These two contrived, however, to get on very well together, and their intimacy continued for month after month, involving much expenditure of hard cash on his side, of sighs and lies on hers.
The infatuation of the man increased. He would have thrown away his all, nay, his life, for this woman. He became her very slave; and yet all the while he felt that she was not a good woman; he was ashamed of his ignoble passion.
Disgusted at his own folly, he took to drink again; he broke through his resolution of reform, and, turning his face round, began to retrace his steps down the hill—this time never to come back.
Susan had wormed out of him all his history, and found that he had considerable prospects on the death of some relative, so she did not desert him when his rapidly-increasing drinking propensities made of him a not over pleasant companion at times; but she tried to play the part of reformer and beautiful guardian angel of the man.

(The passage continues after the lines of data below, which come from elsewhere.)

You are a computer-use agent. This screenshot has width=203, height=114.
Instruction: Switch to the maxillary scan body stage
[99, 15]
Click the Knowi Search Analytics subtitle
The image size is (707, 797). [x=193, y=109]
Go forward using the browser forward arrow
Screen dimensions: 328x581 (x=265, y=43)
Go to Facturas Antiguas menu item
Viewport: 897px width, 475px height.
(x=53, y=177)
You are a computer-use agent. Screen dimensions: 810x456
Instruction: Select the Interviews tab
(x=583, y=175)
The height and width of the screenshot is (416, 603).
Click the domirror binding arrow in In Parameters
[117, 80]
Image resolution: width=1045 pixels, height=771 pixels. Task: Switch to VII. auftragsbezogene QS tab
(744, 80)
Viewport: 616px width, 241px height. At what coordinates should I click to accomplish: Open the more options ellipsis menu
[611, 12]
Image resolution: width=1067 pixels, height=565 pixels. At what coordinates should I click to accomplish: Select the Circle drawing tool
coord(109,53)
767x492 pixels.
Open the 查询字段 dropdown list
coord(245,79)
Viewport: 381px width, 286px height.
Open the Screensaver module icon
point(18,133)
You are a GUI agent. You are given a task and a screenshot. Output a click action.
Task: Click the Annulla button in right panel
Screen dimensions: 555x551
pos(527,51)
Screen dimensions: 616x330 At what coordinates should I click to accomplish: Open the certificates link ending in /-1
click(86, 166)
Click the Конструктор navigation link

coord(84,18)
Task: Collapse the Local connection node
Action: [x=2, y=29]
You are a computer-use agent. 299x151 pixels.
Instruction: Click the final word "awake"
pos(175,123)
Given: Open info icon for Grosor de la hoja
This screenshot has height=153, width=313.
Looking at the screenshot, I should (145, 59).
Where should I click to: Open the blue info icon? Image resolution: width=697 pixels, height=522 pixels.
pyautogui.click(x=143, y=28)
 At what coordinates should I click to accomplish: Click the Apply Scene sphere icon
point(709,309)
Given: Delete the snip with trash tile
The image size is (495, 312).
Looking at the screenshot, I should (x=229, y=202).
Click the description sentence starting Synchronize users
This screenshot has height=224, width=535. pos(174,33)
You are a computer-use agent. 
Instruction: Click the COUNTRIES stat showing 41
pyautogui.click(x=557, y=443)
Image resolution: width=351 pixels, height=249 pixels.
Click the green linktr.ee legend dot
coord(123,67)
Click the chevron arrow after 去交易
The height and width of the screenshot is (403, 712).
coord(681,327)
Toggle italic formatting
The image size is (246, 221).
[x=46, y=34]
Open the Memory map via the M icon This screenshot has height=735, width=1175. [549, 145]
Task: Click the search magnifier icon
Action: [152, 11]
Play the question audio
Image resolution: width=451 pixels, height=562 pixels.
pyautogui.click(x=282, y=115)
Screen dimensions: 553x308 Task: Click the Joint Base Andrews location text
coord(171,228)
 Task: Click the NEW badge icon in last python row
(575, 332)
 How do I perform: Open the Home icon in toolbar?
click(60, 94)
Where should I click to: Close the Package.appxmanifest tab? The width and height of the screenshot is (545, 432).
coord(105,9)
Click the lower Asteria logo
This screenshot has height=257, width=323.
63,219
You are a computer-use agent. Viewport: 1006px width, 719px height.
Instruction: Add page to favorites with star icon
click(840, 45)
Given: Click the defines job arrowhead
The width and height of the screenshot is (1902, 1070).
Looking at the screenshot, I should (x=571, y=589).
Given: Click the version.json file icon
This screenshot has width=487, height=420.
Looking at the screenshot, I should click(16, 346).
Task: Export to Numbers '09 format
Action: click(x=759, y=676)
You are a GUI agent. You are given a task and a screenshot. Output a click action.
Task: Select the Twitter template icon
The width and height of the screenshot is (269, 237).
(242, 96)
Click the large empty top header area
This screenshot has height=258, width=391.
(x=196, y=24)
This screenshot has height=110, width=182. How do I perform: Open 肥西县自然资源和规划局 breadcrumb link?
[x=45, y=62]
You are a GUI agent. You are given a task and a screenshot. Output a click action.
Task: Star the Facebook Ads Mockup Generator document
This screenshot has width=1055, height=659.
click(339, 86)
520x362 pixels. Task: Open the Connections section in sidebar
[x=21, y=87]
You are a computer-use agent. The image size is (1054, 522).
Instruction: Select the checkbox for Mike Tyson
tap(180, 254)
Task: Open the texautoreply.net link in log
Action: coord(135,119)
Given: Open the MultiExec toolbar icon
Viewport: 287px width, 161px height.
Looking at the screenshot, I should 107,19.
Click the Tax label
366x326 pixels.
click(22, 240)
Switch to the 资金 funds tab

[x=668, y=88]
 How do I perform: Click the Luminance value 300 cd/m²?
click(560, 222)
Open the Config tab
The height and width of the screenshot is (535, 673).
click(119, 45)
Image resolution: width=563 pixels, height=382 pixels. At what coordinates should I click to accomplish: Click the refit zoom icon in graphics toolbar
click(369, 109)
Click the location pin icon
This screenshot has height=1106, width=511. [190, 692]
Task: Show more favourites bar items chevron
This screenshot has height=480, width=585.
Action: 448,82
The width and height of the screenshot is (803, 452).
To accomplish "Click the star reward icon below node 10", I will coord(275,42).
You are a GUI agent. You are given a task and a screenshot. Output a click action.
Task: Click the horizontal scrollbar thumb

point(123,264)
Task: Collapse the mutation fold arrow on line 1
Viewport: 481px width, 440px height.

In reality, she contrived to sink him further into the abyss, and by this means make him more and more her slave. While preaching to him like a saint about his bad habits, she would put in suggestions and tantalizing thoughts, despairs and regrets that she knew were calculated to make him unhappy and drink the deeper when she was not by him. She made up her mind to be indispensable to him; he should be a miserable drunkard when she was not by; he should not forsake her, at any rate till his property came in and she had taken her fair share of it.
Of all the circumstances that combined to drag this weak, vacillating creature down, none were so dire as his friendship with this fiend in the shape of an angel.